- journal_title:American Mineralogist
- Contributor:A.F. Koster van Groos ; Stephen Guggenheim
- Publisher:Mineralogical Society of America
- Date:2009-
- Format:text/html
- Language:en
- Identifier:10.2138/am.2009.3018
- journal_abbrev:American Mineralogist
- issn:0003-004X
- volume:94
- issue:2-3
- firstpage:372
- section:Articles
Sodium-rich montmorillonite, Na-exchanged montmorillonite, and Na-exchanged nontronite form intercalate complexes with methane hydrate, identified by a characteristic d(001) value of ~2.2 nm. The upper stability of both Na-rich montmorillonite–methane-hydrate complexes is nearly identical to that of methane hydrate, whereas that of Na-exchanged nontronite–methane-hydrate complex is ~1 °C lower. The low-temperature stability of these complexes is controlled by dehydration reactions of the montmorillonite and nontronite. At temperatures of 2 °C, the d(001) value of the montmorillonite complex decreases step-wise with decreasing temperature from ~2.2 nm at 2 °C to 1.6 nm at ≤ − 5 °C, indicating that H2O is progressively expelled from the interlayer.

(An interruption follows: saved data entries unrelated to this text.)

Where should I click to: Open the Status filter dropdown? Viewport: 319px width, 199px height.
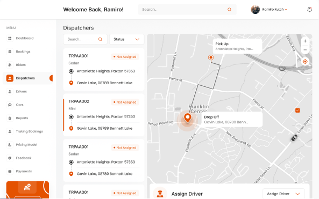[x=127, y=39]
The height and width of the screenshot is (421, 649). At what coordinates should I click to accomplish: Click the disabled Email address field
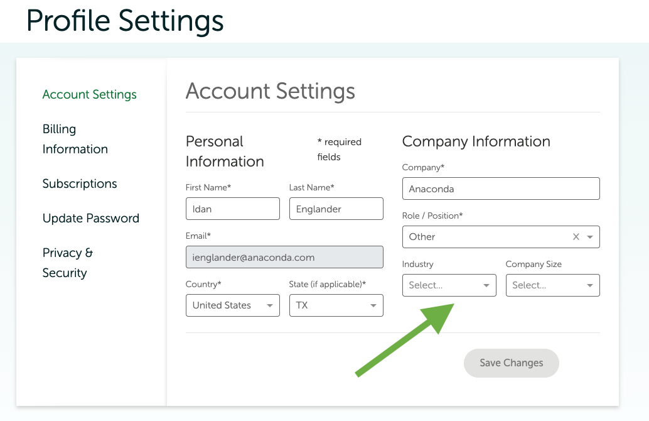[x=284, y=257]
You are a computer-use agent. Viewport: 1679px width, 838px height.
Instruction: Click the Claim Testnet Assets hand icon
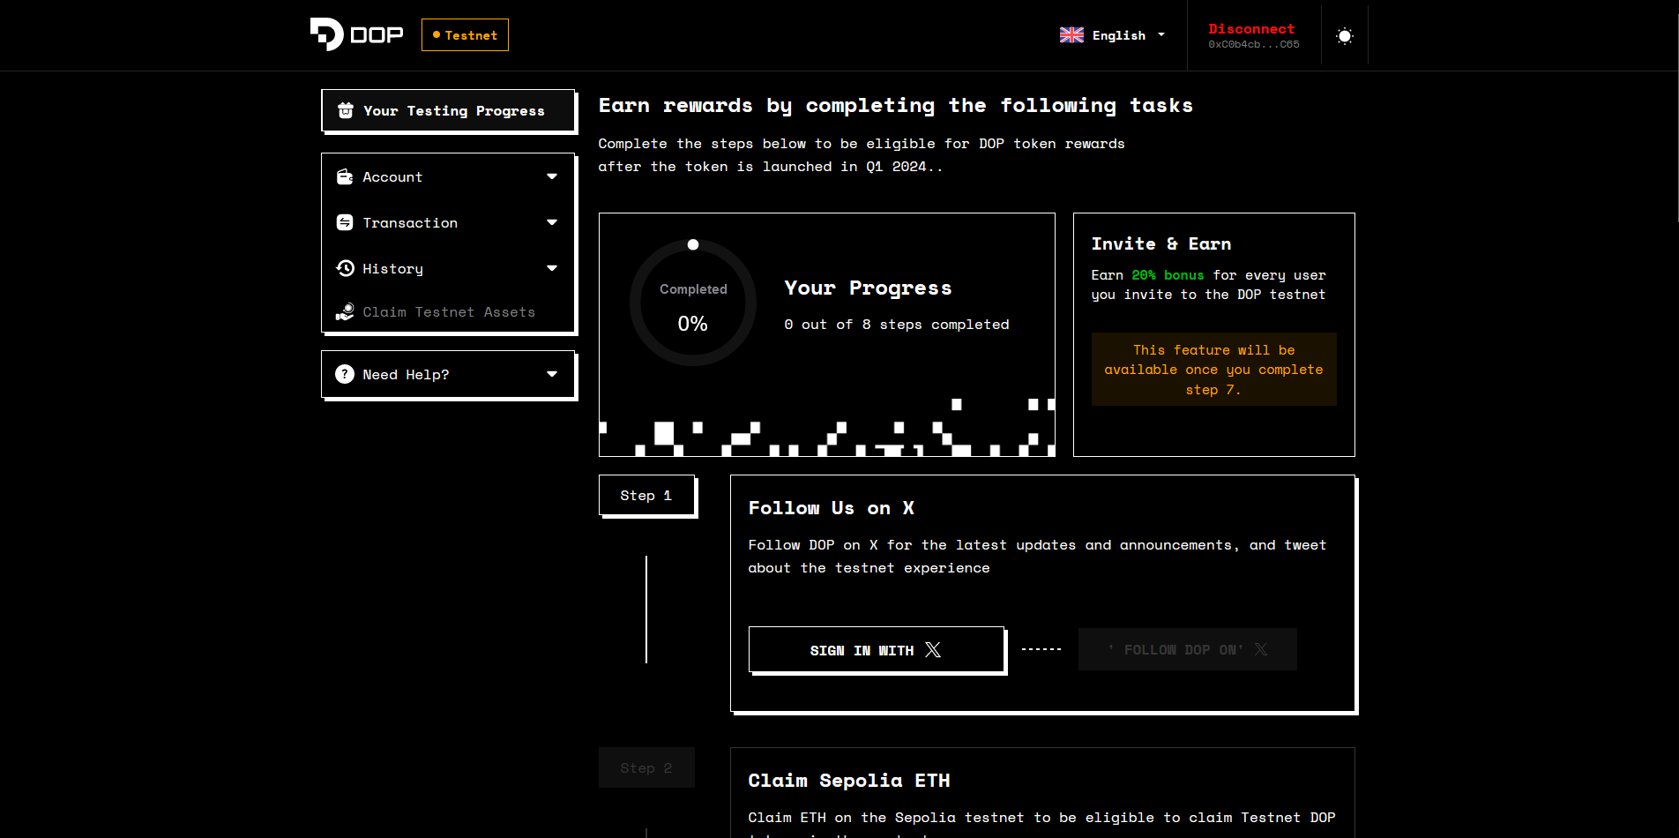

All methane is probably expelled at ~0 °C. The d(001) value of the nontronite complex did not show a similar step-wise reduction and, consequently, the lower stability of this complex is not well established. We conclude that under conditions of reduced salinity, smectite may sufficiently swell and intercalate with methane hydrate in an intermediate to deep-ocean floor environment. Consequently, these smectite–methane-hydrate complexes in the sub-ocean-floor surface may store substantial quantities of carbon.